Nous sommes convaincus que la lutte contre l’autosolisme et le recours aux solutions souples est l’un des moyens les plus sûrs d’être au rendez-vous climatique, sans bouleverser notre parc. De ce point de vue, nous constatons des résultats spectaculaires dans un certain nombre de collectivités, en particulier dans celles où une aide financière a été mise en place pour accompagner le covoiturage, soit précisément ce que le Gouvernement entend soutenir.

La suite, ce sont les infrastructures et les réflexions sur un certain nombre de sujets dans le cadre de la planification écologique.

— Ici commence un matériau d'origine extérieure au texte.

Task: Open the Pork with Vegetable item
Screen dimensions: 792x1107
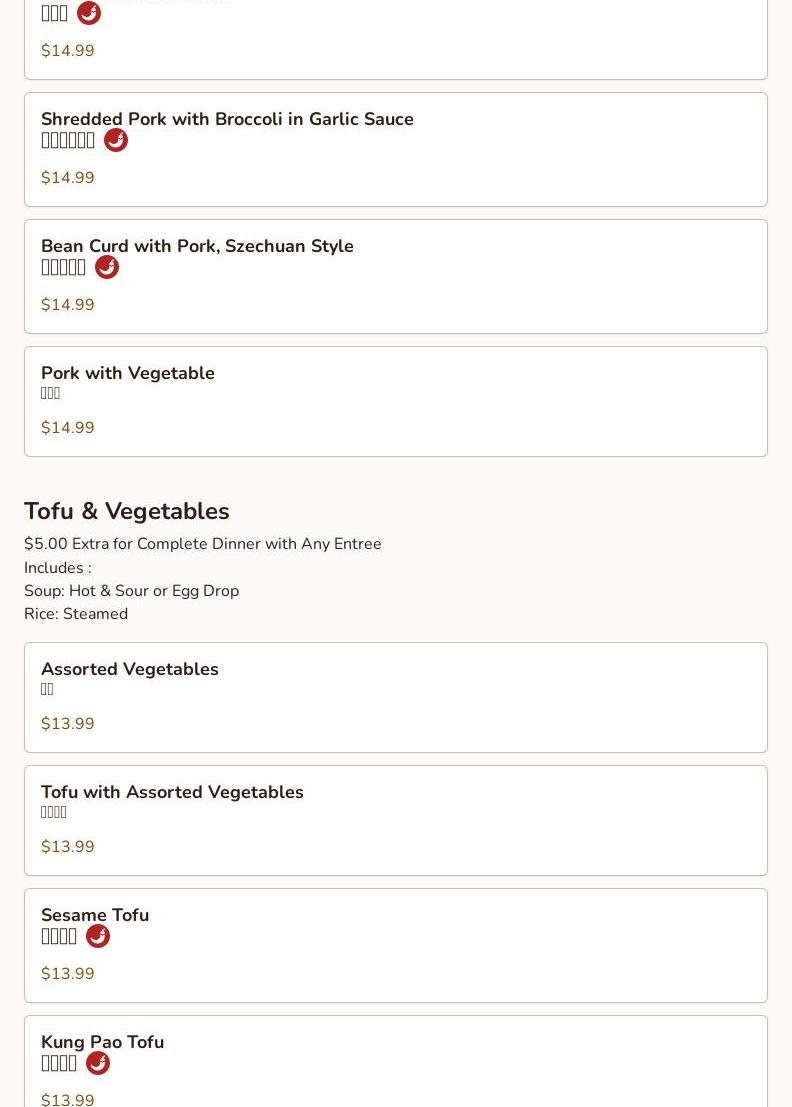Action: (128, 373)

Certains préconisent que l’on donne aux élus locaux la capacité de faire davantage en autorisant, par exemple, le relèvement du versement transport, impôt s’appuyant sur la masse salariale des entreprises pour financer les réseaux de transport sur tout notre territoire.

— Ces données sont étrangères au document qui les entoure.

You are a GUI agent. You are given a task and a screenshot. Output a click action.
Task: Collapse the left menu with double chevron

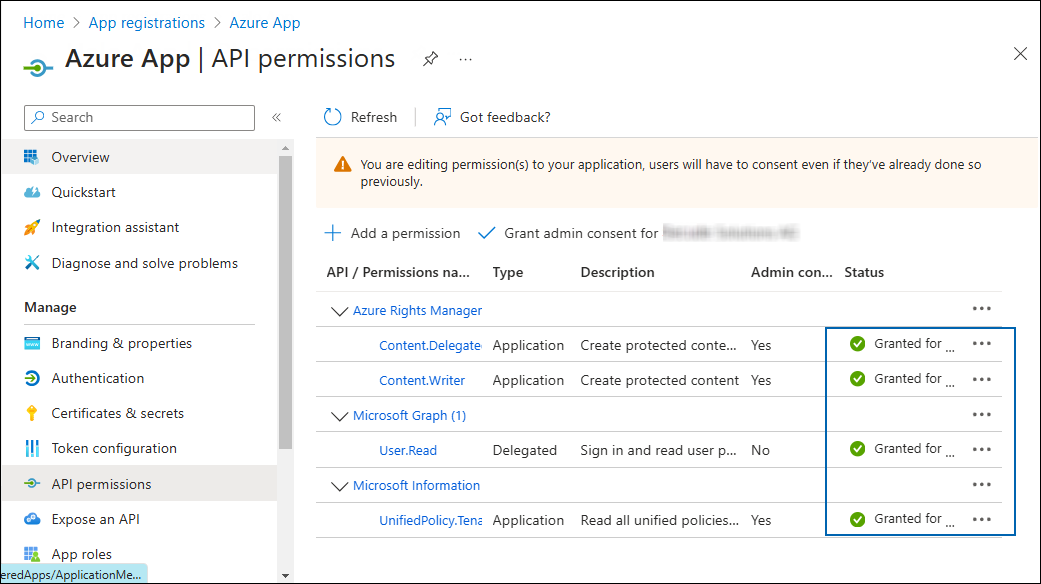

Faut-il aller plus loin ? La question est ouverte : je pense que le taux de TVA réduit de 5,5 % sur les transports est une excellente idée en ce qu’elle permet de redonner du pouvoir d’achat ou du soutien à l’investissement dans les territoires.

Nous devons bien évidemment concentrer notre action non seulement sur les voitures thermiques, mais aussi sur les autres mobilités qui permettent de les remplacer.

M. le président. La parole est à Mme Angèle Préville, pour la réplique.

Mme Angèle Préville. Monsieur le ministre, je n’incriminais pas du tout les collectivités. Je vous interpellais sur la nécessité d’un choc de l’offre : les pistes cyclables en France ne sont pas au niveau que nous pourrions attendre. Si peu de gens les utilisent, c’est souvent pour des questions de sécurité.

M. le président. Veuillez conclure, ma chère collègue.

Mme Angèle Préville. Nos concitoyens doivent pouvoir utiliser leur vélo en toute sérénité.

M. le président. La parole est à M. le ministre.

M. Christophe Béchu, ministre. Je partage votre constat, mais il est assez rare que l’on décide d’une piste cyclable à l’échelon du ministère.

Le plan Vélo est là pour répondre aux éventuels besoins financiers, mais le déficit de volonté politique ne dépend pas que du Gouvernement.